Let's take a look at how they work!
Photo: This Stevenson screen contains a hygrometer and other weather forecasting equipment. The
white louvred box protects the instruments from the direct heat of the Sun but allows air to circulate inside, so giving
more reliable measurements.
Sensing humidity
Lots of plants react to changes in humidity. Pine cones open their
spines when it's dry (to release seeds) and close them tight when
it's wet. That's why (as most children know) you can use a fallen
pine cone to figure out how wet it feels outside. Pine-cones
aren't actually that useful as hydrogometers, however, largely because it needs to be
very (and fairly obviously) wet or dry for them to work properly.
Photo: A pine cone is a simple hygrometer. It closes up
tightly when it's wet (left) and opens when it's dry (right).
Some humidity measuring devices aren't much more sophisticated than this.
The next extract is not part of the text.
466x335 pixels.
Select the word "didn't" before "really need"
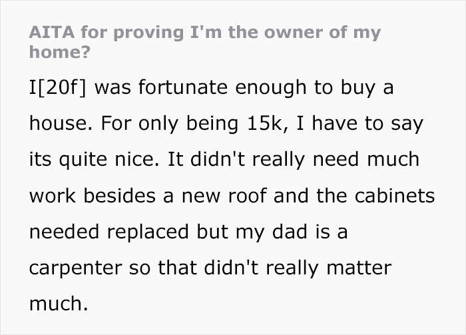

In a
weather "house," a little man and a little woman stand in two
doorways of a closed wooden box. When it's going to rain, the man
comes out of his door with an umbrella; when it's dry, the man goes
inside and woman pops out of her door instead. Inside the weather
house, the two figures are mounted on a turntable and suspended from
a piece of tightly twisted hair. When it's dry, the hair tightens up
and twists the turntable one way. In wet conditions, the hair loosens
and the turntable rotates the other way instead.
Psychrometers
Pine cones and weather houses give a fairly vague indication of
humidity, at best. How can we put some numbers to humidity and
measure it more accurately? One way is to use an instrument called a
psychrometer (also known as a wet- and dry-bulb thermometer).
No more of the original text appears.